A head in the dandelions

This account of the Manchester medic Daniel John Leech was found by one of our volunteers Paul Carpenter in a box from the Leech collection. It was taken from Ernest Leech’s Yellow Books, a series of manuscript notebooks on members of the Leech family.

The account was dictated to Ernest shortly before Daniel’s death in 1900 and relates to Daniel’s days as a medical student in Manchester in the late 1850s. Ernest Leech published this as part of an account of Daniel, ‘Some Memoirs of an Infirmary Physician’, in the Manchester Medical School Gazette, in 1922.

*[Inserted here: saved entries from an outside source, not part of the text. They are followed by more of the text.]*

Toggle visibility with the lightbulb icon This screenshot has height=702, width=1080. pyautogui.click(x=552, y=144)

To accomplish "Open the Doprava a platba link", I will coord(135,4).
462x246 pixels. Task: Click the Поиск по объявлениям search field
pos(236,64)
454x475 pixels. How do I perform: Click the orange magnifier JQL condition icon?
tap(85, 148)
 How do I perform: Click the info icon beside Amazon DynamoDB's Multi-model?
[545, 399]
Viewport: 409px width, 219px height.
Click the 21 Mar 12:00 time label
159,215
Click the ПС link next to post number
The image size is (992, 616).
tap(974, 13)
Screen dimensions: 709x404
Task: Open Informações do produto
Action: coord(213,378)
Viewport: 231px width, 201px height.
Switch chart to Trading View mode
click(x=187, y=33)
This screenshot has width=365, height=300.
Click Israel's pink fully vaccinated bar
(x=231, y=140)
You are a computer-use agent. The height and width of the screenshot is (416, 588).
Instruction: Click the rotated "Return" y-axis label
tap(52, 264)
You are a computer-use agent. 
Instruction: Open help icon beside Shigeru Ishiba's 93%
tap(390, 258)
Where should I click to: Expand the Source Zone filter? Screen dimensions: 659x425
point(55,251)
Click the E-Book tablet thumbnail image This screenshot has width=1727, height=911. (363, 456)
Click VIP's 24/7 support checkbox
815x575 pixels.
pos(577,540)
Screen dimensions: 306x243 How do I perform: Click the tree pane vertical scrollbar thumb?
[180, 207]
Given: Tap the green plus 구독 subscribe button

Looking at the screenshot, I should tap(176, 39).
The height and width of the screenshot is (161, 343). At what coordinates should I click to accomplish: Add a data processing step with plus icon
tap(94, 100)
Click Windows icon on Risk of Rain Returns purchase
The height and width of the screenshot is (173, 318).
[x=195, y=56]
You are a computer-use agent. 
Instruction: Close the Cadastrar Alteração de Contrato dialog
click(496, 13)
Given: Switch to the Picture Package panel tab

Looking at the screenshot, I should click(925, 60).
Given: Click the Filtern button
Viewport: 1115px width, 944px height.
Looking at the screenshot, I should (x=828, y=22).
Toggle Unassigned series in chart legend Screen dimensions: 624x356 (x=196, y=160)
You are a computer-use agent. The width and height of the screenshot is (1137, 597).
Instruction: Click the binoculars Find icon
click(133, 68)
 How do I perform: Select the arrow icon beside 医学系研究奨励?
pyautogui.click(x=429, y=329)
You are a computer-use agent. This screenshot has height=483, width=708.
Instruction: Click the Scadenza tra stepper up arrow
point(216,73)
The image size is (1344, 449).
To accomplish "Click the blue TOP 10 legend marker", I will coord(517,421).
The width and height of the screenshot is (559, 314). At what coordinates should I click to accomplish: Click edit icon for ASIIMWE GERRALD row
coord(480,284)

Being now paid assistant to Mr Richmond his principal, he could not be much away from home, hence he at times brought parts for dissection from the dissecting room, which at this time was very little looked after. This, of course, was quite illegal, and twice he was nearly found out. On one occasion he amputated the upper extremity of a subject, wrapped it up in brown paper and preceded to carry it home. Rain came on; after waiting some time he got in an omnibus, but the rain had softened the paper and he was horrified on looking at his parcel to see the hand sticking out. What the people thought he never knew, for he ‘made tracks’ at once. 

On another occasion in the spring months when those who had ‘parts’ were willing to sell them, he bought the head, neck and chest of a subject of which he was dissecting the upper extremity and succeeded in carrying it home. But it was a big thing to hide and he found eventually the best place for it was in the field just behind the back door where there were a large number of dandelions, many of which had sprung to the height of above two feet. 

When Mr Richmond had gone to bed he used to begin; he would bring the subject in and dissect it on the surgery counter until one and two o’clock in the morning and then take it among the dandelions again. But unfortunately a youth climbed up the wall and seeing the fine dandelions got over to gather them for his rabbit. Suddenly he saw the outstretched hand and the head of a man partly dissected, and he jumped back again, fainted, and was taken to an adjacent public house, where he told what he had seen. The result was a visit from the police, and Leech had no little difficulty in satisfying the authorities and bribing them to let the matter pass.